Evidence of viral antibodies, viral particles, and other signs of viral
infection have been found in individuals with MS. Measles, herpes, human
T-cell lymphoma, and Epstein-Barr viruses have been of particular interest
to MS investigators. Human herpesvirus-6 (HHV-6) and chlamydia pneumoniae
have received recent attention.
Antiviral agents that are under consideration for treating MS include acyclovir (Zovirax®) and valacyclovir. Both medications were developed to treat herpes infections. A randomized, double-blind study with 60 participants diagnosed with RRMS resulted in a one-third reduction in the annual relapse rate for those taking Zovirax® as compared to placebo. In a randomized, double-blind study with valacyclovir, a subgroup of RRMS patients with high levels of disease activity experienced a reduced number of new, active lesions as seen on MRI studies, as well as an increased number of scans that were free of new, active lesions. Antibiotic trials using agents that treat chlamydia pneumoniae are underway, but results are not yet available.

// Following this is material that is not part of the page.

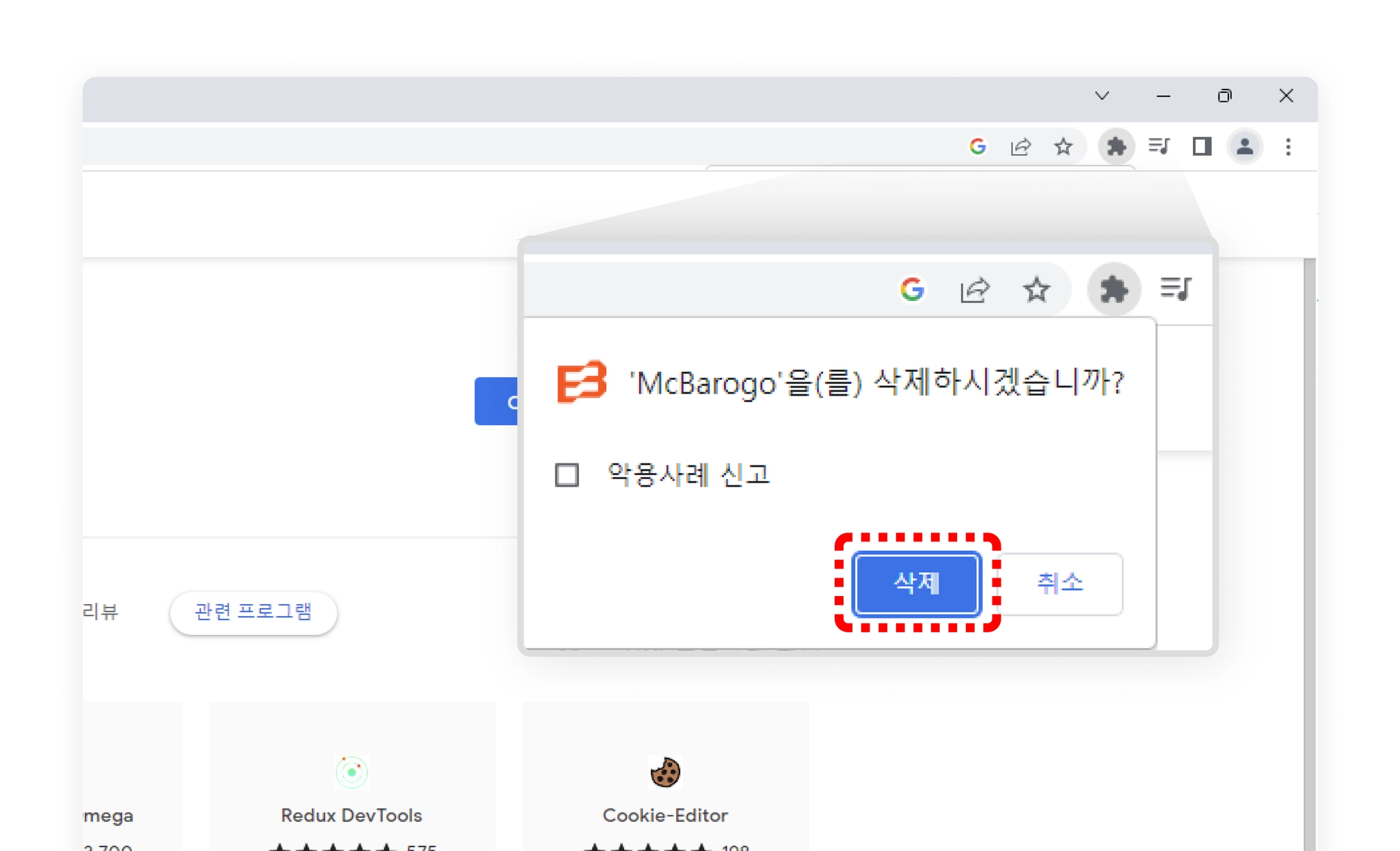
Task: Click the share page icon in address bar
Action: tap(1021, 146)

With the newly found availability of five approved long-term treatments for MS, investigators, physicians, and patients alike are tempted to see if combining these treatments would increase the effectiveness. In vitro, combining glatiramer acetate with one of the interferons has yielded encouraging results.

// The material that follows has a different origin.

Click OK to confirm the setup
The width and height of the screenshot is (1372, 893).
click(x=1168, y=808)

Recently, scientists have paired glatiramer acetate and one of the interferons, as well as adding an immunosuppressive or chemotherapeutic agent to an interferon. These combinations do not appear to increase toxicity and show some indication of effectiveness. Combination therapy, however, could be risky. Trials to test for the safety and efficacy of such combinations are underway.

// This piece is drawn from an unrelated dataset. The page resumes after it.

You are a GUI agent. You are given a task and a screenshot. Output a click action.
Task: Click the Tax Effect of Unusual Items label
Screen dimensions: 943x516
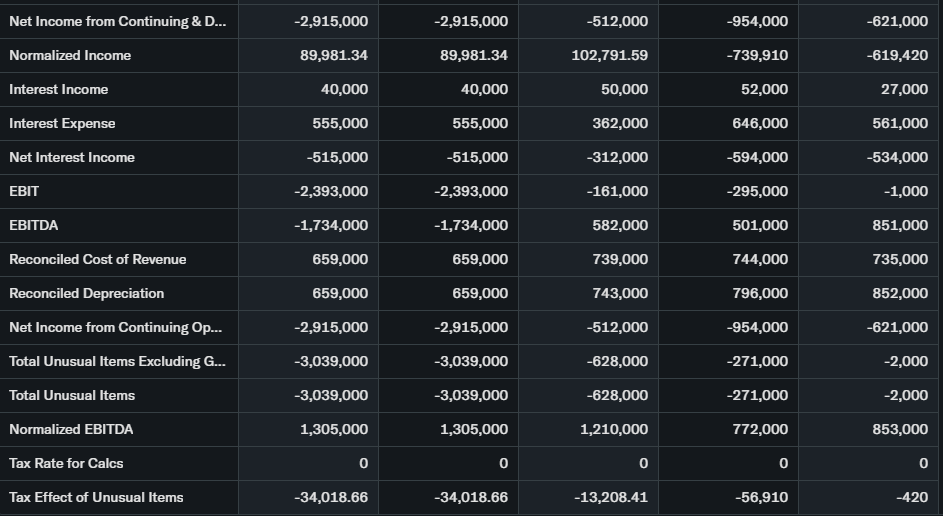coord(96,497)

One of the most exciting areas of MS research today is the discovery of agents to promote remyelination. For many individuals with MS, a remyelinating therapy could mean a partial return of lost function. This would truly be one of the best possible treatment outcomes.
According to research with animals and humans, remyelination can only be mediated by mature oligos not lost to disease, and newly developed oligos from precursor cells (such as stem cells). Large numbers of oligo precursor cells are present in chronic MS lesions, but for some reason, they become inactive.
Transplanting oligos or their progenitors into the CNS has yielded excellent results in rodent and dog studies. A trial with MS patients is now underway to see if transplanting myelin-producing cells from the peripheral nervous system (PNS) will benefit individuals with MS. Myelin-producing cells from the PNS are called "Schwann cells."
In the first of five individuals expected to undergo the procedure in this trial, Schwann cells were removed from a woman's ankle and transplanted into her brain. MRI was used to guide the doctor, who used a needle to inject these cells directly into a previously identified MS lesion.
Growth factors are peptides which are secreted locally and assist with the development of different cells and tissues. Growth factors are thought to affect oligos and may have the ability to promote remyelination. The four types of growth factors are:
Insulin-like growth factor (IGF-I) – promotes remyelination and reduces disease activity in animal studies. Pilot trials with individuals with MS are currently being conducted.
Nerve growth factor (NGF) – increases in the CSF with relapses and decreases when the flare-up subsides. Increased levels are also found in animals with EAE.
Fibroblast growth factor (FGF-II) – causes several positive changes when exposed to older oligos.
Ciliary neurotrophic factor (CNF) – appears to protect cultured oligos from some factors causing apoptosis, but does not protect them from CD4+ T-cells.
Fibroblast growth factor-II (FGF-II) gene therapy has shown positive effects in mice, including production of FGF-II in the CNS, a significant decrease in the number of T-cells and macrophages, and a significant increase in the number of myelin-producing cells. These results indicate that such therapy may provide a new option for treating MS in the future.